1 Reply Latest reply on Feb 5, 2005 7:23 PM by belaban

    Dropped packets causing problems

    damiandiaz

      Test Setup:
      2 node cluster between machines that occasionaly loose packets when talking (caused by an interface mistakenly being in half duplex mode, but that's besides the point)

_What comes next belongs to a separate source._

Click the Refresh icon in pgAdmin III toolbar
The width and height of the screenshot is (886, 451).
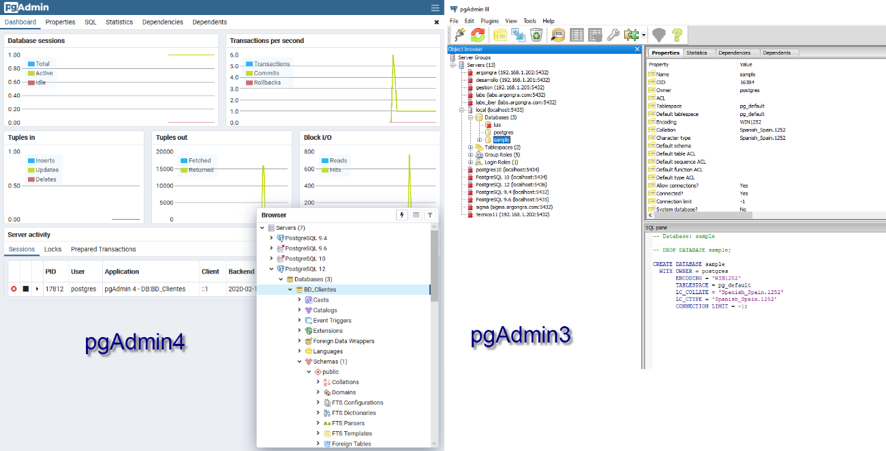point(479,35)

      Setup cluster using UDP transport.

      Startup TreeCache in SYNC mode.

      Run TreeCacheAop.putObject in a tight loop on one of the machines.

      Results:
      Runs for a bit. When we drop a message, the current putObject call blocks until it eventually times out.

      Question:
      From what I understand, NAKACK takes care of re-requesting dropped packets by noticing message received out of order. Since we don't send any more messages ( because putObject is blocked) the far end doesn't know that it has missed a message yet and doesn't do the re-request. Is there a standard way to overcome this?

      Side notes:
      We tried using TCP transport to overcome the dropped packet problem. This fixed the problem but the performance suffered by a few orders of magnitude. Does this seem right for TCP transport?

      Another thing we tried was to ensure that more messages were sent between the machines by running other cache updates in a seperate thread. This also fixed the problem which confirms that NAKACK is doing it's job.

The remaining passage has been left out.